Alle omstandigheden afwegende acht het hof de oplegging van een gevangenisstraf voor de duur van 1 maand voorwaardelijk en een taakstraf voor de duur van 80 uren, subsidiair 40 dagen hechtenis, passend en geboden. Daarnaast zal het hof aan de verdachte, als stok achter de deur zodat de verdachte zich niet nogmaals zal inlaten met het plegen van een dergelijk strafbaar feit, een proeftijd van 3 jaren opleggen.
Met oplegging van een gedeeltelijk voorwaardelijke straf wordt enerzijds de ernst van het bewezenverklaarde tot uitdrukking gebracht en wordt anderzijds de strafoplegging dienstbaar gemaakt aan het voorkomen van nieuwe strafbare feiten.
Toepasselijke wettelijke voorschriften
De beslissing is gegrond op de artikelen 9, 14a, 14b, 14c, 22c, 22d, 63 en 310 van het Wetboek van Strafrecht, zoals deze ten tijde van het bewezenverklaarde rechtens golden dan wel ten tijde van het wijzen van dit arrest rechtens gelden.
BESLISSING
Het hof:
Vernietigt het vonnis waarvan beroep ten aanzien van de opgelegde straf en doet in zoverre opnieuw recht.
Veroordeelt de verdachte tot een
gevangenisstrafvoor de duur van
1 (één) maand.
Bepaalt dat de gevangenisstraf niet ten uitvoer zal worden gelegd, tenzij de rechter later anders mocht gelasten omdat de verdachte zich voor het einde van een proeftijd van
3 (drie) jarenaan een strafbaar feit heeft schuldig gemaakt.
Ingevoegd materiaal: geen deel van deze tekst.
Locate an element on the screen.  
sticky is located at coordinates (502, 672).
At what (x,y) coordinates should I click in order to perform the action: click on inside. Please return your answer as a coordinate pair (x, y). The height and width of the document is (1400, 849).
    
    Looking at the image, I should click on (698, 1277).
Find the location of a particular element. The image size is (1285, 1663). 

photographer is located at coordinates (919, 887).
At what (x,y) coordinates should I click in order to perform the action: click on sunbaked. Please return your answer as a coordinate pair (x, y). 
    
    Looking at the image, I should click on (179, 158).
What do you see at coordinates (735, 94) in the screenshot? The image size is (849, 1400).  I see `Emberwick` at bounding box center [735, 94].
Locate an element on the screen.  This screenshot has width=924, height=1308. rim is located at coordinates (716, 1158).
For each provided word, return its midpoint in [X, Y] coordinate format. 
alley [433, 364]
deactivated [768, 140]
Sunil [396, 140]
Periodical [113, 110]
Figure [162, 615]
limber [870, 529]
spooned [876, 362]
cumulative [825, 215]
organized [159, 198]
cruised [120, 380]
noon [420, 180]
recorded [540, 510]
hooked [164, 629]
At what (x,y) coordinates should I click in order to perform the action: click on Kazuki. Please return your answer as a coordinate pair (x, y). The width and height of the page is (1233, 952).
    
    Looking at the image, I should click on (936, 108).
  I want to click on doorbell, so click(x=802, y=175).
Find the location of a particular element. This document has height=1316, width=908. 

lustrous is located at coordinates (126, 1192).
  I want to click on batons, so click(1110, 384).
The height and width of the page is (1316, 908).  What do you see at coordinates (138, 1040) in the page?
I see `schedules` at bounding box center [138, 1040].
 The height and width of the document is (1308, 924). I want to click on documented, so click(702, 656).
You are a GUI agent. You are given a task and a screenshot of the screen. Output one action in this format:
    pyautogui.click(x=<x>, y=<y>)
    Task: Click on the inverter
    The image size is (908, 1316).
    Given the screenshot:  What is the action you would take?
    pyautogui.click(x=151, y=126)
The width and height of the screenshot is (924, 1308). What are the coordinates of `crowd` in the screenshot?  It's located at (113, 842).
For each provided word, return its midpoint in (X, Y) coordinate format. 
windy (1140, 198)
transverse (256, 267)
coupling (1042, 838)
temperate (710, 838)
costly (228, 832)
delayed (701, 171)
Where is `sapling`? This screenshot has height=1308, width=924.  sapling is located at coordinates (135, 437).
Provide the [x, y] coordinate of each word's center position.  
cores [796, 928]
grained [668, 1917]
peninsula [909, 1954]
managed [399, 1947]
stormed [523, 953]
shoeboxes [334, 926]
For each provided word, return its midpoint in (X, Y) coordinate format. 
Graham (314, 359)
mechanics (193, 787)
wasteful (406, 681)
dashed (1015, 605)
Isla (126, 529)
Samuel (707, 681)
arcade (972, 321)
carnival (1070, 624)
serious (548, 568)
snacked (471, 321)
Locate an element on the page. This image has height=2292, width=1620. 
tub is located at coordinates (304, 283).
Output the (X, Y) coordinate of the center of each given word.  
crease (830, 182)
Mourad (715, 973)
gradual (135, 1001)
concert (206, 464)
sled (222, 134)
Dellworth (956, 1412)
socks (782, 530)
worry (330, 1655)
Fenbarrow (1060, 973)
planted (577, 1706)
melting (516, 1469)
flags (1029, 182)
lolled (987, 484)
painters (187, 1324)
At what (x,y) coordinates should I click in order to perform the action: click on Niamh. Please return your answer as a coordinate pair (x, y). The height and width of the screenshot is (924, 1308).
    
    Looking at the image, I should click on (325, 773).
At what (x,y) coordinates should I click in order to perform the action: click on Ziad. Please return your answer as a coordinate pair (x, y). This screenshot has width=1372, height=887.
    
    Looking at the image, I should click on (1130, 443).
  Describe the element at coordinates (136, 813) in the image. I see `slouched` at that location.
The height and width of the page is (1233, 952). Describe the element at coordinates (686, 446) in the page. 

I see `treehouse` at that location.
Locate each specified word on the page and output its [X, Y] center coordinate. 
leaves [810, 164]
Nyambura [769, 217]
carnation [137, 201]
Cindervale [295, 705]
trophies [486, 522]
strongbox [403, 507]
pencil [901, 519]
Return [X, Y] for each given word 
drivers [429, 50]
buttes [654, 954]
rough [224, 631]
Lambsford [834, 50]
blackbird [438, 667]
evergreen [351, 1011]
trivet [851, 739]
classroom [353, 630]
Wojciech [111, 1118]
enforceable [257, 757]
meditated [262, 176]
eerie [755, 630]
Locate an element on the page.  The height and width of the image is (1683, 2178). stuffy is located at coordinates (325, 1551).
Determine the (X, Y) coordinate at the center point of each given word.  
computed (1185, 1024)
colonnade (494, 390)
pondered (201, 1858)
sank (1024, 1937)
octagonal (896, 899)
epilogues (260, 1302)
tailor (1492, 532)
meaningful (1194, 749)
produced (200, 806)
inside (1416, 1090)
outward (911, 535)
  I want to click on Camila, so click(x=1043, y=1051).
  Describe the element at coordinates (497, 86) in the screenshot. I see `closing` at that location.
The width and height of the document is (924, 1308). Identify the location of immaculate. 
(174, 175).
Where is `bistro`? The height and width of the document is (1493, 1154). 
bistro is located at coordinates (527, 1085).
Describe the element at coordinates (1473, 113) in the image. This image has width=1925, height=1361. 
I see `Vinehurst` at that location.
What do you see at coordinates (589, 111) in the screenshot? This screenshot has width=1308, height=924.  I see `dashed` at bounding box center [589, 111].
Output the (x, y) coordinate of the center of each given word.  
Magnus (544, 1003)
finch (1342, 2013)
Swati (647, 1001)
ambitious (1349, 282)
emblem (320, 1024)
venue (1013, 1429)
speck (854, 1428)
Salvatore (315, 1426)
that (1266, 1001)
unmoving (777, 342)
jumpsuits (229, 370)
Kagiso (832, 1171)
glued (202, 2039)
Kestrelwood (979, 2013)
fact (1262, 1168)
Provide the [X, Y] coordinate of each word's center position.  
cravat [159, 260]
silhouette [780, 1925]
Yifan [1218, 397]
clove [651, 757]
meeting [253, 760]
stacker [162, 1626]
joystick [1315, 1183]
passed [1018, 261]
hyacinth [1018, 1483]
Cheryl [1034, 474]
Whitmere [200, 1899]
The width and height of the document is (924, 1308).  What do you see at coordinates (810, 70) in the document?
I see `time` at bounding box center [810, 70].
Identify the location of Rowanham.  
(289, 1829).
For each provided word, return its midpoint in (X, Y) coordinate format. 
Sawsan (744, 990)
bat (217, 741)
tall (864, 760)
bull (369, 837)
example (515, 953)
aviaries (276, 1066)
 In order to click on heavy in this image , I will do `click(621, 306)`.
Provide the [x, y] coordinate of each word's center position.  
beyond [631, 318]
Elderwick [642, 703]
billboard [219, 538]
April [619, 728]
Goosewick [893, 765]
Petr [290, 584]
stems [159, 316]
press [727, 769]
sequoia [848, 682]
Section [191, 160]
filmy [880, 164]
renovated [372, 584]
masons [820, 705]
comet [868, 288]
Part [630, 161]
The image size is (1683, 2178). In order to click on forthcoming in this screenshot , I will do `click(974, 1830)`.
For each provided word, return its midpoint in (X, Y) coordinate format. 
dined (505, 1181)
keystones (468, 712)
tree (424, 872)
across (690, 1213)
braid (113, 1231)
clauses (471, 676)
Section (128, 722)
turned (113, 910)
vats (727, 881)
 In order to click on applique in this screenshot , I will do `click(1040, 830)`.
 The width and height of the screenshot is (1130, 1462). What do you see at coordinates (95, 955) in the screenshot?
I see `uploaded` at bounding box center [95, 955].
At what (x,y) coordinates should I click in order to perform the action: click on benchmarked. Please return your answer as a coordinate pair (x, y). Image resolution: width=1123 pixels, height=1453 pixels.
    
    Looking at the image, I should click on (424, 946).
Veroordeelt de verdachte tot een
taakstrafvoor de duur van
80 (tachtig) uren, indien niet naar behoren verricht te vervangen door
40 (veertig) dagen hechtenis.
Bevestigt het vonnis waarvan beroep voor het overige, met inachtneming van hetgeen hiervoor is overwogen.
Aldus gewezen door:
mr. A.R. Hartmann, voorzitter,
mr. S. Taalman en mr. W.F. Koolen, raadsheren,
in tegenwoordigheid van mr. N. Koop, griffier,
en op 2 juni 2023 ter openbare terechtzitting uitgesproken.